# Given instruction 1:
Transcribe the dataset rows verbatim, starting with their first line and going on through the line that contains "point(556,410)".

|---|

At its core, politics is all about relations of rule. Accordingly one of the central preoccupations of political theory is what it means for human beings to rule over one another or share in a process of ruling. While political theorists tend to regard rule as a necessary evil, this book aims to explain how rule need not be understood as anathema to political life. Rather, by looking at some of the earliest traditions of political thought we can rethink rule in ways that evoke stewardship rather than domination.

Stuart Gray argues that hierarchical ideas about rule coevolved with political divisions between the human and non-human in western theory. The earliest discernible Greek thought advanced an instrumental relationship between humans and their environment, a position that has persisted into our current age. While this seems a defensible position, Gray points out that such instrumental understandings of the nonhuman world have gotten us into serious trouble, including problems of deforestation, global warming, rising sea levels, species loss, and peak oil.

|---|

# Given instruction 2:
Extend the passage on political rule and the nonhuman world with the paragraph that would come next.

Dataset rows
|---|

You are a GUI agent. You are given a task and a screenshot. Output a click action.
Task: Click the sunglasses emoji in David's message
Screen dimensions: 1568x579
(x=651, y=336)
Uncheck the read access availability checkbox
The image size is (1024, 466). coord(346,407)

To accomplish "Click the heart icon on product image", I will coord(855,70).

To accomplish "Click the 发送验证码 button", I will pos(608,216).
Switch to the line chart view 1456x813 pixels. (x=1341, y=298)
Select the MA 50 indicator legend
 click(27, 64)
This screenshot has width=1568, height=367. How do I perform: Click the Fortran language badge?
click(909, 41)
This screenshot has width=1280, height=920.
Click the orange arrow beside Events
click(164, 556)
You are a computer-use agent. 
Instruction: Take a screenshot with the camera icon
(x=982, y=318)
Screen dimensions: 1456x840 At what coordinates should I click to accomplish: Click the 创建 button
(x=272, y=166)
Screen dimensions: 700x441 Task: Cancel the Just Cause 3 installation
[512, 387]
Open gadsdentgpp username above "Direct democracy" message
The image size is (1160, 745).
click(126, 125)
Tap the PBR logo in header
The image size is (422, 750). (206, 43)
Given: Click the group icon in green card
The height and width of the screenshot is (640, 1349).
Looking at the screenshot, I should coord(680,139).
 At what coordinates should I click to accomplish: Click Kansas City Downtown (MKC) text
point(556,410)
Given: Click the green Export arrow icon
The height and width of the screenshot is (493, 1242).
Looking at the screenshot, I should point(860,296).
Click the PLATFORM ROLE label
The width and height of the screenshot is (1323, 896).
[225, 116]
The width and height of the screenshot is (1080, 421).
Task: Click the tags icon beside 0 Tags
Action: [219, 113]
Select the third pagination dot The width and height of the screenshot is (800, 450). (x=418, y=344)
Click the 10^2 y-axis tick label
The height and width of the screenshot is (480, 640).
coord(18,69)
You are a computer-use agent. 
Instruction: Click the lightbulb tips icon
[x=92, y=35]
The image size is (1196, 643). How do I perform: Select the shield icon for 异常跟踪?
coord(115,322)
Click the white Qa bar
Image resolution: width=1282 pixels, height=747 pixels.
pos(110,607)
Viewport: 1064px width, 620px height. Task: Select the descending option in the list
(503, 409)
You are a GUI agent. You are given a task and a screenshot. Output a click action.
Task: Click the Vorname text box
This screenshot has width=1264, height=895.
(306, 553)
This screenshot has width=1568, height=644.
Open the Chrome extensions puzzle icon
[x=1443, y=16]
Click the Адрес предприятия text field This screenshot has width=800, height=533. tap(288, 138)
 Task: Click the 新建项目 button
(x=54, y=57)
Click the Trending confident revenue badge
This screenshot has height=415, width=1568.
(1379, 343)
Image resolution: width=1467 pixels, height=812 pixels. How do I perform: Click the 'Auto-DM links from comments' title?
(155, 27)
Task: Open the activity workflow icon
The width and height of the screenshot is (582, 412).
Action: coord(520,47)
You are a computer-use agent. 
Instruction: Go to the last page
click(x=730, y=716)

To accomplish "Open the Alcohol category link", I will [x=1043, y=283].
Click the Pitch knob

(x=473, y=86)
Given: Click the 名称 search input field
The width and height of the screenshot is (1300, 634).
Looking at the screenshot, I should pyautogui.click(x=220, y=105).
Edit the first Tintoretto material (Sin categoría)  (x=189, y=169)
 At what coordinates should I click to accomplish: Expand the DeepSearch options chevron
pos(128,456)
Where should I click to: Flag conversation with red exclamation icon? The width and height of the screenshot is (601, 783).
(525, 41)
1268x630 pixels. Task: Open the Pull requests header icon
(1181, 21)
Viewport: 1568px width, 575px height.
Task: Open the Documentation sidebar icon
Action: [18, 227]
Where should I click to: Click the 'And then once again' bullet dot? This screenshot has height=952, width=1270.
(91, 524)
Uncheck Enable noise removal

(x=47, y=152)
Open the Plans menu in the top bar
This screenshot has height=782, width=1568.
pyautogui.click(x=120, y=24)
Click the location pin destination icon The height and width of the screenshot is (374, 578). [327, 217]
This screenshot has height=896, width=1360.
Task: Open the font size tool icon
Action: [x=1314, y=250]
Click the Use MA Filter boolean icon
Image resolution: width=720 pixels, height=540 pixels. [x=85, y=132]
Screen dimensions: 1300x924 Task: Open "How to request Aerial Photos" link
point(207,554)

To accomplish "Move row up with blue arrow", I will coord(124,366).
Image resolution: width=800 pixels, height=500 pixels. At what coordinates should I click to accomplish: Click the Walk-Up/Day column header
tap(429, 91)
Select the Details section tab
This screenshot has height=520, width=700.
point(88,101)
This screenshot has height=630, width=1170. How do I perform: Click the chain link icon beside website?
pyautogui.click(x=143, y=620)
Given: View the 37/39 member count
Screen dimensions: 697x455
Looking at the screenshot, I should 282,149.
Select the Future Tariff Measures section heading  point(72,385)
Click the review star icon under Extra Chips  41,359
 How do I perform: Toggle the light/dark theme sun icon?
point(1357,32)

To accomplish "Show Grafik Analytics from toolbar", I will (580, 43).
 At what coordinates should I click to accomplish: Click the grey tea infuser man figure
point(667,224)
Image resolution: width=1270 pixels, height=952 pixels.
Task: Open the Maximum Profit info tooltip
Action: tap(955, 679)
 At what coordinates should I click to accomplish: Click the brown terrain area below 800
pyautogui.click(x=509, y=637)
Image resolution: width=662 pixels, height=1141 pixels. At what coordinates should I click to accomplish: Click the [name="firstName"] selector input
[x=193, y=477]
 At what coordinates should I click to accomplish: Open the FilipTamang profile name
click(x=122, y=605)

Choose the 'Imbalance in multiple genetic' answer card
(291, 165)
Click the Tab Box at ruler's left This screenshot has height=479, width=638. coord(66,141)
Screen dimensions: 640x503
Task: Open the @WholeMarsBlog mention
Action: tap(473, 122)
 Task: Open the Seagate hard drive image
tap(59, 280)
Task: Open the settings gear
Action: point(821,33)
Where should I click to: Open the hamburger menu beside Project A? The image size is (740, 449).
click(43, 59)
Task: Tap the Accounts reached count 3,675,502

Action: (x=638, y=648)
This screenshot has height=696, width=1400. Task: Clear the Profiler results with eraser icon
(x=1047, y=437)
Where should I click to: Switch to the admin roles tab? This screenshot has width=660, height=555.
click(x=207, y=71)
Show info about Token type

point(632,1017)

|---|

# Final result 1:
You are a GUI agent. You are given a task and a screenshot. Output a click action.
Task: Click the sunglasses emoji in David's message
Screen dimensions: 1568x579
(x=651, y=336)
Uncheck the read access availability checkbox
The image size is (1024, 466). coord(346,407)

To accomplish "Click the heart icon on product image", I will coord(855,70).

To accomplish "Click the 发送验证码 button", I will pos(608,216).
Switch to the line chart view 1456x813 pixels. (x=1341, y=298)
Select the MA 50 indicator legend
 click(27, 64)
This screenshot has width=1568, height=367. How do I perform: Click the Fortran language badge?
click(909, 41)
This screenshot has width=1280, height=920.
Click the orange arrow beside Events
click(164, 556)
You are a computer-use agent. 
Instruction: Take a screenshot with the camera icon
(x=982, y=318)
Screen dimensions: 1456x840 At what coordinates should I click to accomplish: Click the 创建 button
(x=272, y=166)
Screen dimensions: 700x441 Task: Cancel the Just Cause 3 installation
[512, 387]
Open gadsdentgpp username above "Direct democracy" message
The image size is (1160, 745).
click(126, 125)
Tap the PBR logo in header
The image size is (422, 750). (206, 43)
Given: Click the group icon in green card
The height and width of the screenshot is (640, 1349).
Looking at the screenshot, I should coord(680,139).
 At what coordinates should I click to accomplish: Click Kansas City Downtown (MKC) text
point(556,410)

# Final result 2:
To rethink the concept of rule, A Defense of Rule turns to early Indian political thought that suggests that rule is a relationship predicated on stewardship. The book compares these two traditions of thought in order to suggest that we have a normative duty to the environment, and thus to act in a way that takes the interests of non-human nature into account. Basing his argument on his own original translations of primary sources in ancient Greek and Sanskrit, Gray shows when and how early concepts of rule evolved to justify divisions between the human and nonhuman. In doing so, he argues for a reconsideration of our duties toward the nonhuman natural world.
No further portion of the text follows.